### TASK PROMPT
Write out the lines of the items below as a numbered list, skipping blank lines and leaving out the pictures.

### RECORDS FOR THE EXERCISE

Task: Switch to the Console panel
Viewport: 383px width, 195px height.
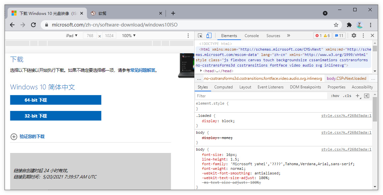Action: pyautogui.click(x=251, y=35)
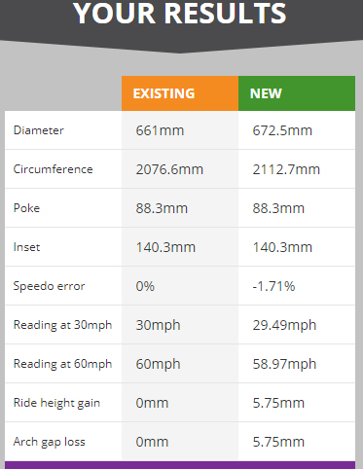The width and height of the screenshot is (363, 469).
Task: Click the NEW column header
Action: pyautogui.click(x=297, y=93)
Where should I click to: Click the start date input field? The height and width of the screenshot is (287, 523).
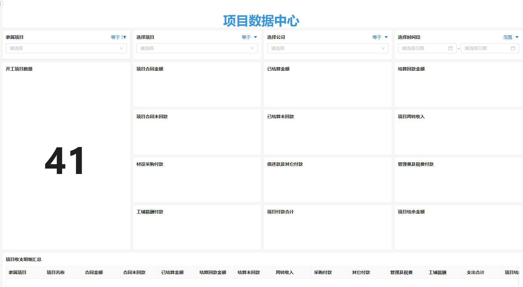pos(423,48)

### RESPONSE BELOW
1. Task: Switch to the Console panel
2. Viewport: 383px width, 195px height.
3. Action: pyautogui.click(x=251, y=35)
4. The width and height of the screenshot is (363, 469).
5. Task: Click the NEW column header
6. Action: pyautogui.click(x=297, y=93)
7. Where should I click to: Click the start date input field? The height and width of the screenshot is (287, 523).
8. pos(423,48)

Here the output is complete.